‘All the lonely people

Where do they all come from?

All the lonely people

Where do they all belong?’

Eleanor Rigby

Patrick White’s classic play A CHEERY SOUL is the Sydney Theatre Company current production at the Drama Theatre, Sydney Opera House. White has described this play, set in 1963 in the make believe suburb of Sarsparilla as ‘exploring the destructive power of good’.

Sarah Peirse is versatile but seamless as the ever cheerful but dreaded Miss Docker with her  obsessive, clumsy acts of Christian kindness. Her mania to do incessant good irritates all and sundry.  At the start of the play she is forced to leave home and must rely on the charity of those who know her. Mr and Mrs Custance welcome her into their home but she soon grates on their nerves. One scene has her making a humble cup of tea turn into a kitchen tornado experience. She spills three teaspoons of sugar, loose tea leaves and milk, and then offers to clean things up but actually doesn’t do it leaving Mrs Custance to clean up the mess, In the end, Mr and Mrs Custance ask her to leave because she is unbearable to live with.

In her main role Anita Hegh is wonderful as the very conservative, saccharine,  nervy Mrs Constance. Anthony Taufa, in his primary role, is her gruff, set upon husband.

Miss Docker’s next stop  is the Sundown Home for Old People- a very depressing nursing home. The patients have their cliques and Miss Docker’s reputation precedes her. She tries to ingratiate herself with one of the main women there, a  Mrs Lillie, well played by Tara Morice, whose husband has recently died. Mrs Lillie wants very little to do with Miss Docker, which is further indicated at her husband’s funeral. Miss Docker steps out of the car for a  brief time, and what follows is that the funeral car leaves her behind and she has to walk wearily home alone.

Miss Docker continues in her search to find somewhere  to belong. She tries next with the local church and its Rector Reverend Wakeman, well played by Brandon McClelland. The Reverend is so unimpressed by her that when she rings up the Rectory and his wife answers  he pretends he isn’t there.

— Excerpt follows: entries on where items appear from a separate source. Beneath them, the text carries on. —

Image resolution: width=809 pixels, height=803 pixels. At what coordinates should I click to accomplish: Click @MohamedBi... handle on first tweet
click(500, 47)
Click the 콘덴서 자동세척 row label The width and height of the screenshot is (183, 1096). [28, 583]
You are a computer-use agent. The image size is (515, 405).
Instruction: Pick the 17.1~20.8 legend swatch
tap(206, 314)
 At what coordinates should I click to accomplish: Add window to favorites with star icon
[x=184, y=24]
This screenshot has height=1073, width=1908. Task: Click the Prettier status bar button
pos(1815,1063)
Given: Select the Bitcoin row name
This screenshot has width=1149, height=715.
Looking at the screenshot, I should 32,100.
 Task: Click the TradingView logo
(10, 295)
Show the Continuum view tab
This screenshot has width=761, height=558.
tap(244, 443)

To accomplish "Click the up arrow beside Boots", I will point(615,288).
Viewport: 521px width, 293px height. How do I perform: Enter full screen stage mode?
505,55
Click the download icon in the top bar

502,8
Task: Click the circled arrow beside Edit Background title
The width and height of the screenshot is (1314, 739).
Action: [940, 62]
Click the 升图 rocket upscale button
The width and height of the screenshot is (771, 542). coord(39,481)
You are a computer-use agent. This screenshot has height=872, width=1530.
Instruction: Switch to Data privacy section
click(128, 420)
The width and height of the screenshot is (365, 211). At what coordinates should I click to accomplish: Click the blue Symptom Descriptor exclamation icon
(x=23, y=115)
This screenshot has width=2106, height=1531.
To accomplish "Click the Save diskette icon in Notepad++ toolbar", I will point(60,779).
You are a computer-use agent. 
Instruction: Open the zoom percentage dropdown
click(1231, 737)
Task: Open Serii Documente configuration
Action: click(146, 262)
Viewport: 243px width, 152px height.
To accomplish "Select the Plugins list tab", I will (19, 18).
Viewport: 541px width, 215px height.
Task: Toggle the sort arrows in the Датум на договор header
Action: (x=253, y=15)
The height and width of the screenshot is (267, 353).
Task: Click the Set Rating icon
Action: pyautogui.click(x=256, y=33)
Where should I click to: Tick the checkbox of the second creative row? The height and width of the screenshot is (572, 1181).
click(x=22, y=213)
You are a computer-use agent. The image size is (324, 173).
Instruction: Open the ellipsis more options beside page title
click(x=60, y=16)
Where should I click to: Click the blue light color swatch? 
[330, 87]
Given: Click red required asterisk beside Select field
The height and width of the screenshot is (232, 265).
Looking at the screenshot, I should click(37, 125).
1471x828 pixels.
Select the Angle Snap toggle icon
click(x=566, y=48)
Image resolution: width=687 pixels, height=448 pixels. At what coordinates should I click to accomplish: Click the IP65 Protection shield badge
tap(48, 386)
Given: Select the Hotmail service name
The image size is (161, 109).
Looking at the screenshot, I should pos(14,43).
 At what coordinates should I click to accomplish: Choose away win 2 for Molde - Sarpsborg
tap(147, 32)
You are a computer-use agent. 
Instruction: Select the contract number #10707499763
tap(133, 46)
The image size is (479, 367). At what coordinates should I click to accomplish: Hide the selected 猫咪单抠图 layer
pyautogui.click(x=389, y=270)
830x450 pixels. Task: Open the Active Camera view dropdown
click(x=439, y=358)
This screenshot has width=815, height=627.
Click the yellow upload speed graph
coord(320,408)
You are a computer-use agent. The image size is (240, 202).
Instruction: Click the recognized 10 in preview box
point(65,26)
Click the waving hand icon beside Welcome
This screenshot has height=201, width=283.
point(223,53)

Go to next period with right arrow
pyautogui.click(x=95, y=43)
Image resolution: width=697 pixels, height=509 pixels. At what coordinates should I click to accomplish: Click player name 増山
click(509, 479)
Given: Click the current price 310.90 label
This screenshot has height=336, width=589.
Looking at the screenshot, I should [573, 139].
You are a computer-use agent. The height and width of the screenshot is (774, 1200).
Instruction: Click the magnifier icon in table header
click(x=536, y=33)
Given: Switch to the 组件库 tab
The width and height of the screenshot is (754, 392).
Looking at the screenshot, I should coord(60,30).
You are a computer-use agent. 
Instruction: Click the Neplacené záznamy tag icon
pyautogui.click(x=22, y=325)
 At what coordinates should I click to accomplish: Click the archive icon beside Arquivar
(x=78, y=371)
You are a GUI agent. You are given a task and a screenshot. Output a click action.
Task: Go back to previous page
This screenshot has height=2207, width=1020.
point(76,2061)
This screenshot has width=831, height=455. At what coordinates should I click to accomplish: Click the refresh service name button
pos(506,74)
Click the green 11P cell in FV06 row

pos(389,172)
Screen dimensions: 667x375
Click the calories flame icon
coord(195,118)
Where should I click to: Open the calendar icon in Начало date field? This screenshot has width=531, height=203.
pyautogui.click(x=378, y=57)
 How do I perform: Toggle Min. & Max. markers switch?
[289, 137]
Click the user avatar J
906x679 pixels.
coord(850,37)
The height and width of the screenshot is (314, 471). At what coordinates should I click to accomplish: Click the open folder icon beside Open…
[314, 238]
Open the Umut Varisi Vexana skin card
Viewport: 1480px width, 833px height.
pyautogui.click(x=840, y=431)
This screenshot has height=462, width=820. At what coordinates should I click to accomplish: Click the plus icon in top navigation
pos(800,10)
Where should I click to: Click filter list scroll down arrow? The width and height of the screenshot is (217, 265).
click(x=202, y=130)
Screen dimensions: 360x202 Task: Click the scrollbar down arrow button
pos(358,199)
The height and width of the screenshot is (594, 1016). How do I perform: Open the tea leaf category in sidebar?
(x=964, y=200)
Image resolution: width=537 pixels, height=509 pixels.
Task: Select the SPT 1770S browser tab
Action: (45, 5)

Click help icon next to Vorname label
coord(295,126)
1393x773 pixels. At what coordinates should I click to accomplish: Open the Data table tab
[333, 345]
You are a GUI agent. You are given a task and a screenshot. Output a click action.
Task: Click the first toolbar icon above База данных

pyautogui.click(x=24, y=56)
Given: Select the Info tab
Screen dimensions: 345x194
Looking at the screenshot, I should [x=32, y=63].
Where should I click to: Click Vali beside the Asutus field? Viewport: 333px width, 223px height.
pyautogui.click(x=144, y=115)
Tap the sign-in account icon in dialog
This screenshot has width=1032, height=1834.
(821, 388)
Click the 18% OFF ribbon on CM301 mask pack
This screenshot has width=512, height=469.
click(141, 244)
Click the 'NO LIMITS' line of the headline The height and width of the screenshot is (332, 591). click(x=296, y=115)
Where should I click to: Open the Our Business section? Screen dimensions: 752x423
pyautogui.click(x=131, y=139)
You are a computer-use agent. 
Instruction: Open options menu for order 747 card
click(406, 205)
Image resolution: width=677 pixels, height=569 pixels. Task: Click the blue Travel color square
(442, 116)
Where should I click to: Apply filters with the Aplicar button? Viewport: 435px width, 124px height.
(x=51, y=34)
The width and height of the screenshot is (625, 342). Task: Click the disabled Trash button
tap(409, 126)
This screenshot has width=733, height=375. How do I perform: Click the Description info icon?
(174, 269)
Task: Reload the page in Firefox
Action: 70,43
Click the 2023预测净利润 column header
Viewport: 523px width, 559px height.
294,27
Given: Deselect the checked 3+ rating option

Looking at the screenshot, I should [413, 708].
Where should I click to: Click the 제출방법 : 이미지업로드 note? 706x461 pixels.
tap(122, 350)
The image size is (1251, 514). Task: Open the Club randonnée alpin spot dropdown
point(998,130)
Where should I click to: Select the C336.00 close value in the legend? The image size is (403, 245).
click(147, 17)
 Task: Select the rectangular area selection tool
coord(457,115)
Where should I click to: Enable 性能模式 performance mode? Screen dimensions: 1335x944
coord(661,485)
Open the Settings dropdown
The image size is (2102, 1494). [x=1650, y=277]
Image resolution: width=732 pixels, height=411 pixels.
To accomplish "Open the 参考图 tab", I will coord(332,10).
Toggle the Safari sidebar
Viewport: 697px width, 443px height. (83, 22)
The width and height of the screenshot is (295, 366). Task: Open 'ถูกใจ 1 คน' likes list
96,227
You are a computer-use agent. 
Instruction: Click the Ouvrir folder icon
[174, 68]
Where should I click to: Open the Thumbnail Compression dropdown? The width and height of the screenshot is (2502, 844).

Miss Docker doesn’t take no for an answer however, and ends up going to the Rectory to do chores for the Reverend. Out comes the lawnmower and Miss Docker mows away- hard at work.  The Reverend can’t quite believe what he is seeing. Miss Docker is a force of nature!

Things get worse at the church service. Reverend Wakeman is delivering his sermon and Miss Docker  keeps on interjecting, saying that his sermon is not correct according to the Bible. Everywhere Miss Docker goes, she manages to make people feel ill at ease.

Whilst the play’s subject is serious, the tone of the night  is sometime humorous as we can’t help but laugh at Miss Docker’s increasingly incredulous, over-zealous behaviour.

Kip Williams production is, relatively speaking, large scale. A large revolve- set design by Elizabeth Gadsby– is used very functionally.. Williams loves to use filmic sequences- video design by Mark Bergman. The play starts off with a naturalistic scene but becomes increasingly surreal as Miss Docker’s past and present life merge. These filmic sequences help to convey  thisl tone.

Clarence Williams score is suitably atmospheric. Nick Schlieper’s lighting design is  memorable, especially in the closing scenes.

This is one cheery soul who doesn’t cheer up her companions! A CHEERY SOUL is playing the Drama Theatre, Sydney Opera House until 15 December, 2018.